- **Tareas por realizar**
**A)** Responda brevemente, con base en el texto sobre el privilegio:
(i) ¿De qué palabra latina procede el término «privilegio»?
(ii) ¿Con qué antiguo concepto puede identificarse el privilegio?
(iii) En el lenguaje usual de la sociedad contemporánea, ¿con qué clases se equipara la clase privilegiada?
**B)** Redacte la continuación del texto sobre el privilegio a partir de su última oración.

- **Texto de origen**
Privilegio es la ventaja exclusiva[1] o especial (como la exención de una obligación general o el permiso para condiciones de exclusividad) que goza por concesión de un superior o por determinada circunstancia propia.[1]​ Se opone al moderno concepto de derechos, y puede identificarse con el antiguo concepto de honor. Respondiendo a su origen etimológico (el latín privilegium), puede definirse como una «ley privada», o sea, no pública o general, sino relativa a un individuo o cuerpo social específico y distinguido de los demás.[2][3]

En origen los estamentos privilegiados de la sociedad feudal y del Antiguo Régimen eran un cuerpo social definido por el privilegio, mientras que el concepto de clase privilegiada en la sociedad contemporánea se equipara en el lenguaje usual al de clase dirigente o clase alta, la que dispone de mayor riqueza y poder político; equivalente a conceptos como «élite» o «aristocracia».

- **Listado**
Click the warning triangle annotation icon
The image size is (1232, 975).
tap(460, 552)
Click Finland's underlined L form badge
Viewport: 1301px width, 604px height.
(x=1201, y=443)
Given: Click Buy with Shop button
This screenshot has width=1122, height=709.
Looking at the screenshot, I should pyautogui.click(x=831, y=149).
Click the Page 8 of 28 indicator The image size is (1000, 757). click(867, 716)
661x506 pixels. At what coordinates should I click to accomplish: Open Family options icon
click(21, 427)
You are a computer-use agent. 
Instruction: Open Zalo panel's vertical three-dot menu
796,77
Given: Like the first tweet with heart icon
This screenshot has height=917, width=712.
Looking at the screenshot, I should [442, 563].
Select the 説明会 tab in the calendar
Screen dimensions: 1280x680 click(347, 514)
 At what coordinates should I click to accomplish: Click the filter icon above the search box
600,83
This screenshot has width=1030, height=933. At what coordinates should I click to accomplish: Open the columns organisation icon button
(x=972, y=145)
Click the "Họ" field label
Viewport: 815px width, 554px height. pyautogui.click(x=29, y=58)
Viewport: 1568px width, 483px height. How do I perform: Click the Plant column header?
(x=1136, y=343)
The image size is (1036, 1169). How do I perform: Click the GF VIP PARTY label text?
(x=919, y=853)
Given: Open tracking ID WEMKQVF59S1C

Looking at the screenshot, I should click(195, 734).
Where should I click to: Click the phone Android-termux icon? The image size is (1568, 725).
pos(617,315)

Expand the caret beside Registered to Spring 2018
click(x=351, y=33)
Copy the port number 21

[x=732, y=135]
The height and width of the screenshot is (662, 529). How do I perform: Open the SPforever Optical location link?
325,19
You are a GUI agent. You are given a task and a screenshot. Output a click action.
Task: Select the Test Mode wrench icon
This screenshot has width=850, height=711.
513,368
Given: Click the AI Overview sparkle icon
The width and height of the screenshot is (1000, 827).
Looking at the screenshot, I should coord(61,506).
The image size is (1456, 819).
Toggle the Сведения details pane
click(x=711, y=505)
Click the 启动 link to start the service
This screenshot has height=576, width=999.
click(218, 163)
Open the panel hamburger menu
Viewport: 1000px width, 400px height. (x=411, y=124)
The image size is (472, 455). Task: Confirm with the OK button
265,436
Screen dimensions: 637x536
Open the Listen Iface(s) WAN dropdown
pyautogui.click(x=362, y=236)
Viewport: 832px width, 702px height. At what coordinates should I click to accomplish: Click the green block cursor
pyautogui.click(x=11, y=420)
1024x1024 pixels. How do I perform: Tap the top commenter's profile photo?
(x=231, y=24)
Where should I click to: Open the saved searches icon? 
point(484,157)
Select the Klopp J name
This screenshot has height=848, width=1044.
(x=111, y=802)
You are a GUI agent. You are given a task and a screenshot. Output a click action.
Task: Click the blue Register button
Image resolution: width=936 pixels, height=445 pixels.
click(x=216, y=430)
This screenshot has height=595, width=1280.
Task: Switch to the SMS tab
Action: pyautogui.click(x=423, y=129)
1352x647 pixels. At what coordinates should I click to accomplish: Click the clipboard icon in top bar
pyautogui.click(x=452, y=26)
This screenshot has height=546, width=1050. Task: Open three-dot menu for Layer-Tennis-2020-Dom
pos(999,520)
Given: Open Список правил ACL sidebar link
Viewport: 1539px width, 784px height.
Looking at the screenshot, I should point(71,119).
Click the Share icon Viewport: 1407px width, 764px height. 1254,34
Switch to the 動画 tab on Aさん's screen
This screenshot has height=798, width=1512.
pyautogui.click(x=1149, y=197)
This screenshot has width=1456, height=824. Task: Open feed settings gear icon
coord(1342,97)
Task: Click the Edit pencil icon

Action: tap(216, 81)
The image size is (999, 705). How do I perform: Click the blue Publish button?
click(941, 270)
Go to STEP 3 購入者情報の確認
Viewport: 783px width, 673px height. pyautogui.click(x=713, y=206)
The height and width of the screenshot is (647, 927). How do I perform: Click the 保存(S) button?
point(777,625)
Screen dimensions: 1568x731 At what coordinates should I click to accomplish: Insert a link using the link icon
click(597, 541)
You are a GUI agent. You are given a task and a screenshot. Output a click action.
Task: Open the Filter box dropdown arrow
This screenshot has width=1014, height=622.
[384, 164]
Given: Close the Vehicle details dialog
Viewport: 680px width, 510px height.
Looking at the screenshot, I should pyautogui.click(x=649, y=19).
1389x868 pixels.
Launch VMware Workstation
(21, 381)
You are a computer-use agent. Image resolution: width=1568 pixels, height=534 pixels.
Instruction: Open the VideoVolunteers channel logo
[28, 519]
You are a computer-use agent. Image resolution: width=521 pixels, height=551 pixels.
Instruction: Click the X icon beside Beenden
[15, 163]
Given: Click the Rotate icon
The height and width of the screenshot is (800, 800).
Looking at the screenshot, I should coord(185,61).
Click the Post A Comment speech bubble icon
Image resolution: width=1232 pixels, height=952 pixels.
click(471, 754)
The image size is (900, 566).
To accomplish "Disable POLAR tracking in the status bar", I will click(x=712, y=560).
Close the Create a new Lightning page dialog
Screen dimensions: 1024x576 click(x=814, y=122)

- **Lista de respuestas**
**A)**
(i) Del latín *privilegium*.
(ii) Con el antiguo concepto de honor.
(iii) Con la clase dirigente o la clase alta.

**B)**
Los estamentos privilegiados eran dos: la nobleza y el clero, y basaban sus privilegios en su función: una sociedad dividida en oratores, iudices et laboratores, ponía el privilegio en manos de quienes tenían a su cargo la salvación o condenación eterna (oratores: clérigos) y la protección o el castigo físico (iudices: caballeros), mientras que el tercer estado (laboratores) era no privilegiado, debía trabajar para mantenerse a sí mismo y a los otros dos.

El resultado es que cada estamento (incluso cada individuo de él en razón del título o cargo que ocupara) tendría una serie de beneficios por causa de privilegio: desde no pagar impuestos (de hecho, cobrarlos) hasta prelaciones protocolarias (como la de cubrirse delante del rey, cosa que podían hacer los grandes de España). El fuero eclesiástico o el fuero universitario (es decir, la jurisdicción privativa o privilegiada de los que se acogen a él) se solía indicar incluso con cadenas que marcaban la frontera a partir de la cual cualquiera podía acogerse al sagrado de un templo, o un estudiante al de su colegio, aunque estuviera perseguido por la autoridad civil. Los conflictos que ese privilegio suscitaba fueron a veces notables, como el de Tomás Becket con el rey de Inglaterra.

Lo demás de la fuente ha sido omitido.